Sufferers are seldom sweet-tempered; and Laura formed no exception. Pin, her most frequent companion, had to bear the brunt of her acrimony: hence the two were soon at war again. For Pin was tactless, and took small heed of her sister's grumpy moods, save to cavil at them. Laura's buttoned-upness, for instance, and her love of solitude, were perverse leanings to Pin's mind; and she spoke out against them with the assurance of one who has public opinion at his back. Laura retaliated by falling foul of little personal traits in Pin: a nervous habit she had of clearing her throat—her very walk. They quarrelled passionately, having branched as far apart as the end-points of what is ultimately to be a triangle, between which the connecting lines have not yet been drawn.

Sometimes they even came to blows.

"I'll fetch your ma to you—that I will!" threatened Sarah, called by the noise of the scuffle. "Great girls like you—fightin' like bandicoots! You ought to be downright ashamed o' yourselves."

"I don't know what's come over you two, I'm sure," scolded Mother, when the combatants had been parted and brought before her in the kitchen, where she was rolling pastry. "You never used to go on like this.—Pin, stop that noise. Do you want to deafen me?"

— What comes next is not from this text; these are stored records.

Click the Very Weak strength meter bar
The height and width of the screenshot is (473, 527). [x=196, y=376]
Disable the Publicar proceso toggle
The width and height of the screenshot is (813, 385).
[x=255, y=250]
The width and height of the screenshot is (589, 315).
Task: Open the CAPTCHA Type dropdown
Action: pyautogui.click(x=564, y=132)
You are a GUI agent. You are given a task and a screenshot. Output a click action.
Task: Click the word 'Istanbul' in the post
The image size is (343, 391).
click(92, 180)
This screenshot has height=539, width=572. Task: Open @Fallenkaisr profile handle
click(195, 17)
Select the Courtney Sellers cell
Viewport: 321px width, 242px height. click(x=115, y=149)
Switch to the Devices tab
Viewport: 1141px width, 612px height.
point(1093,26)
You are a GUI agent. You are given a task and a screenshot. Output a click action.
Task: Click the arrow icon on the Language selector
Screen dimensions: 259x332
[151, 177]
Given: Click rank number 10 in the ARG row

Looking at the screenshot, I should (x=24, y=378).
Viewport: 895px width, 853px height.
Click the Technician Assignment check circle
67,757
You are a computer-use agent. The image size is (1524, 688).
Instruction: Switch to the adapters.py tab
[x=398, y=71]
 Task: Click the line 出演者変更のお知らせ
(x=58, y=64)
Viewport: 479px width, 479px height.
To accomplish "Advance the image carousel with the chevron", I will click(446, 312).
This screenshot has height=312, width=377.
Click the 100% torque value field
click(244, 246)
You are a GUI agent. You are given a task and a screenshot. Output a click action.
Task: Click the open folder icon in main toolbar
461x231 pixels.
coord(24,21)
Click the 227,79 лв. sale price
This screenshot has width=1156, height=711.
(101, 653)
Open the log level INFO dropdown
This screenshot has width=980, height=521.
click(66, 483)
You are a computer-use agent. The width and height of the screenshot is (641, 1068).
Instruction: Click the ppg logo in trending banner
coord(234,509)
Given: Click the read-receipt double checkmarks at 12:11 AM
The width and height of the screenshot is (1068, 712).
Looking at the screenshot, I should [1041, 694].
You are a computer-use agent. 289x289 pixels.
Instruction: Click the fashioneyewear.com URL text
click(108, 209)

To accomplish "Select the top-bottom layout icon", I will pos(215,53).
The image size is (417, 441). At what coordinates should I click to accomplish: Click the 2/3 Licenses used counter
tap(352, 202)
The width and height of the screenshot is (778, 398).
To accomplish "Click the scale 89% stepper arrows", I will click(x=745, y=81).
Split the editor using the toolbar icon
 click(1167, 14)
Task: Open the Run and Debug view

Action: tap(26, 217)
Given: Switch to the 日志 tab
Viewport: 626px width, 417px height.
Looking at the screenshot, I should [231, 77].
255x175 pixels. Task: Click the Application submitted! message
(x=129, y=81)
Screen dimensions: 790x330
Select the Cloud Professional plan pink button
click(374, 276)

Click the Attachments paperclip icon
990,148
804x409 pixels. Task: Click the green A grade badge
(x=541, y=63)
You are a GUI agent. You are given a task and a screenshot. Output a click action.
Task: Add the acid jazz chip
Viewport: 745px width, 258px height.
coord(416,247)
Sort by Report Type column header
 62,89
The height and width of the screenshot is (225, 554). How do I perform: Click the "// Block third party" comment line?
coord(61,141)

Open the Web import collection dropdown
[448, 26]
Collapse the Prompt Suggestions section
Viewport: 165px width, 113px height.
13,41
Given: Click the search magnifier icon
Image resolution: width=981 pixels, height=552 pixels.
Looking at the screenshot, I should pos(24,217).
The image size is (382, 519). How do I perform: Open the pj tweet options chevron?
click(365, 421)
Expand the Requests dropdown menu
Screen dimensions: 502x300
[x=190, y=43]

"She hit me first," sobbed Pin. "It's always Laura who begins."

"I'll teach her to cheek me like that!"

"Well, all I can say is," said Mother exasperated, and pushed a lock of hair off her perspiring forehead with the back of her hand. "All I say is, big girls as you are, you deserve to have the nonsense whipped out of you.—As for you, Laura, if this is your only return for all the money I've spent on you, then I wish from my heart you'd never seen the inside of that Melbourne school."